This is exactly – exactly
- like saying that the puddle in the road must be exactly that shape, and that he pothole that contains it must therefore have been fine-tuned in order to fit the shape of the puddle – in fact, the pothole is there specifically for the purpose of containing the puddle.
i already refuted the pothole argument, now you are switching the puddles from being the universe to being humans.
thats ok, just im not talking about humans, im talking about the odds of a random act creating any particular universe, at all. and they remain 1:infinity
Do you find that argument at all convincing?
do you mean my argument or the one you think i am making?
From where I’m standing, the fine tuning argument is exactly backwards; by assuming that that human beings must
exist, it reasonably dismisses the staggering coincidence that, by random chance, the universe happens to have a niche into which human beings can fit. But remove the unwarranted assumption that human beings
must exist, and you’re left with a the universe which happens to be such that it has a niche into which something like a human (and dogs, horses, termites, bombardier beetles, squids, sharks, duckbilled platypuses, etc, etc) can fit. So then it’s not really that surprising to find all these improbable things there.
Do you find that a convincing argument? It is, in fact, identical to the fine tuning argument.
its a good thing im not making the fine tuning argument.
But wait, you say, of course
the purpose of the Universe is contain human beings.
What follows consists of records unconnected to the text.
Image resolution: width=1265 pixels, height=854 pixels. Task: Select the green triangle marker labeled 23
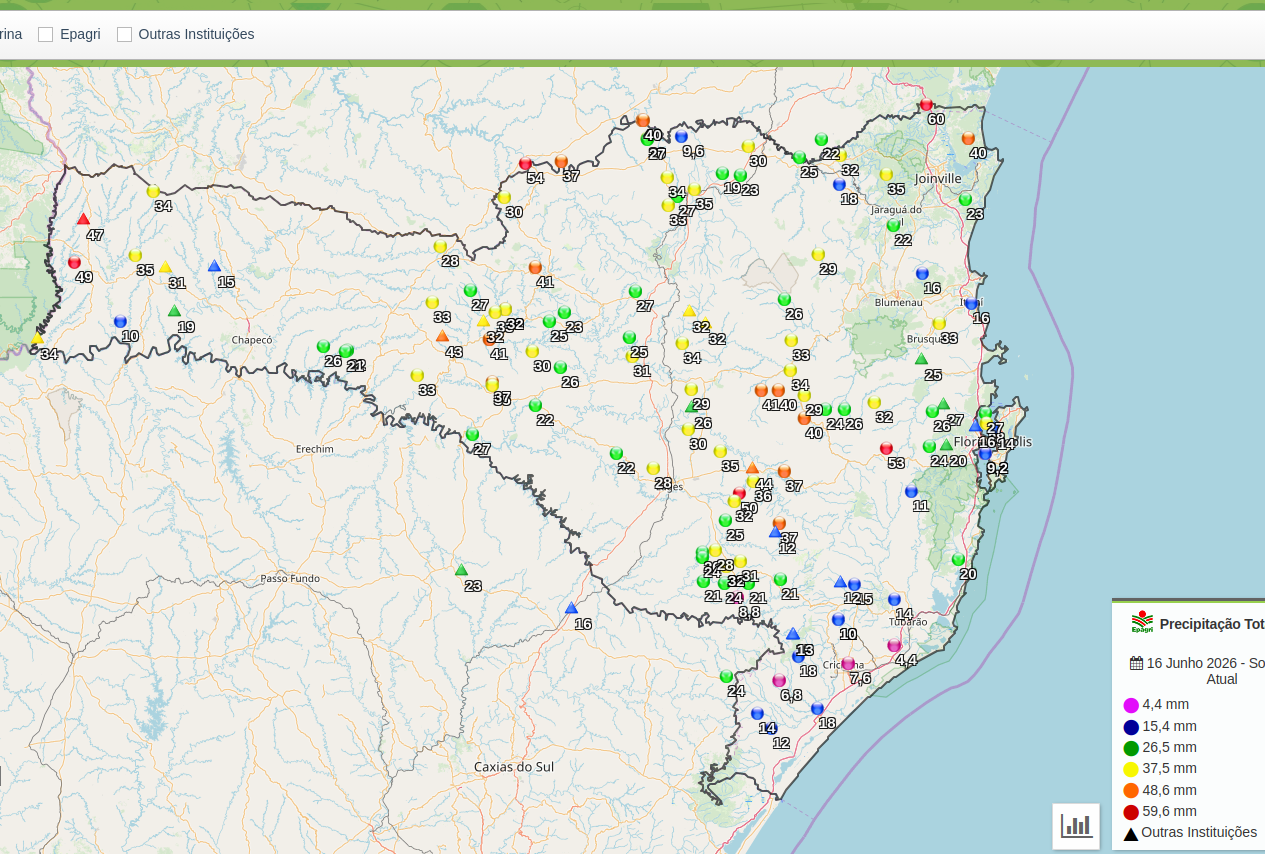pos(461,570)
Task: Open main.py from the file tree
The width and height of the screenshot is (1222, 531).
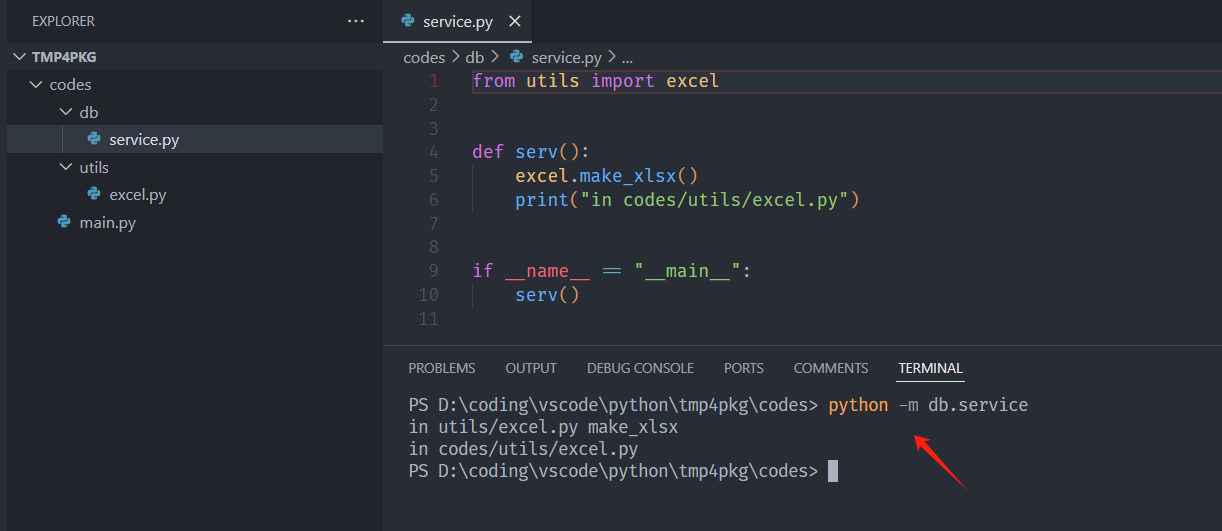Action: [x=107, y=222]
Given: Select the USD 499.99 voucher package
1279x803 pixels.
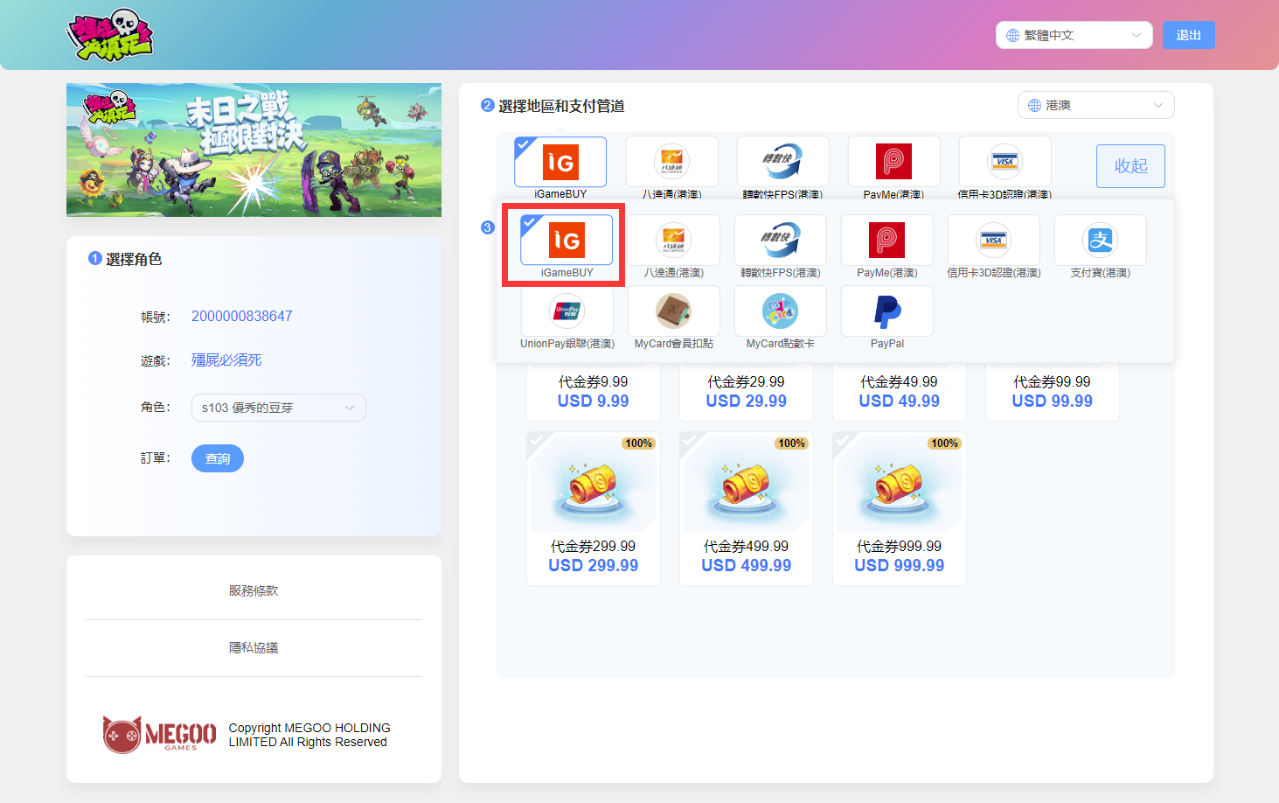Looking at the screenshot, I should coord(746,508).
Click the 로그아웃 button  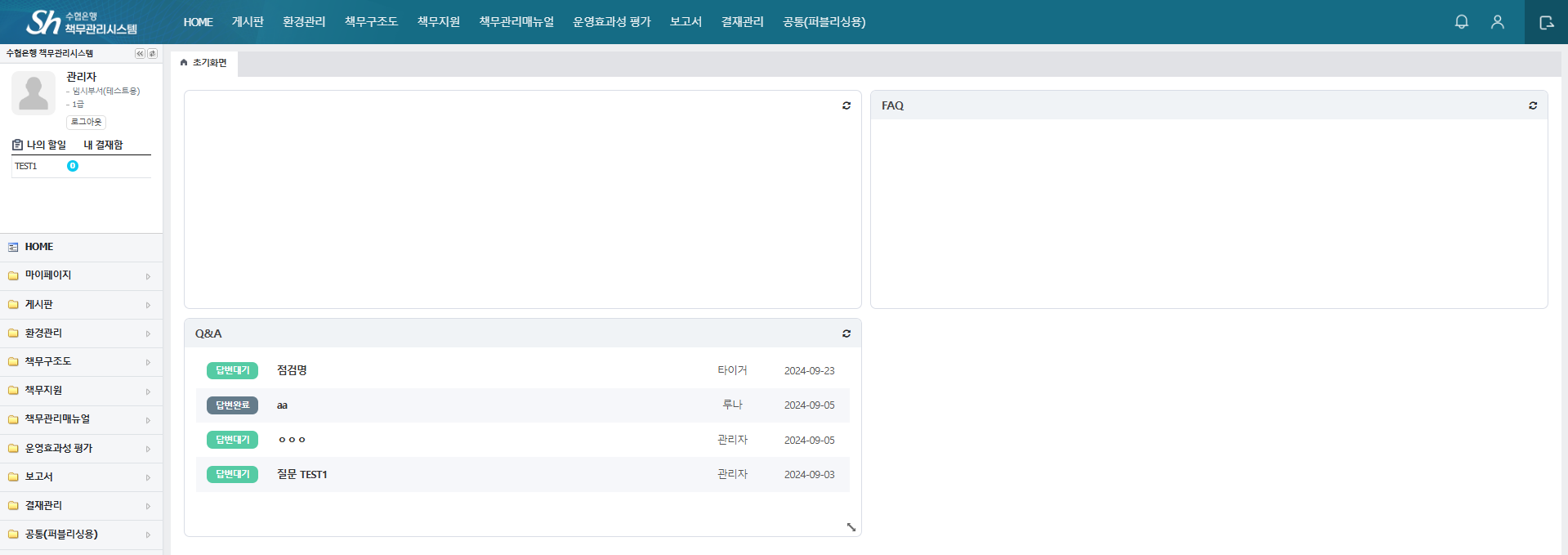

That’s the whole point of the Genesis story, whether taken literally or not. Well, maybe, but then you are already assuming the conclusion that the fine-tuning argument is supposed to prove, thus making it a circular argument - hardly a logically rigourous construction.
i wouldn’t assume that humans must exist at all. why would i assume that?
I can understand why it would never occur to you to question the assumption that human beings must
exist – it’s deeply woven, explicitly and implicitly, into just about every aspect of our culture and our psychology.
you rmaking a whole lot of assumptions about what i think, why i think that, and what my actual argument is.
I’m still considering my response to the First Cause argument - expressing it properly will take more time than I have to type.
ok, but make sure you know what that argument is prior to posting, so that you dont make another mistake like this.
to be clear.
my argument
is not about the existence of life, of any kind, at all.
my argument is that the
liklehood of a random act producing any particular universe at all, regardless of specific conditions, is 1:infinity.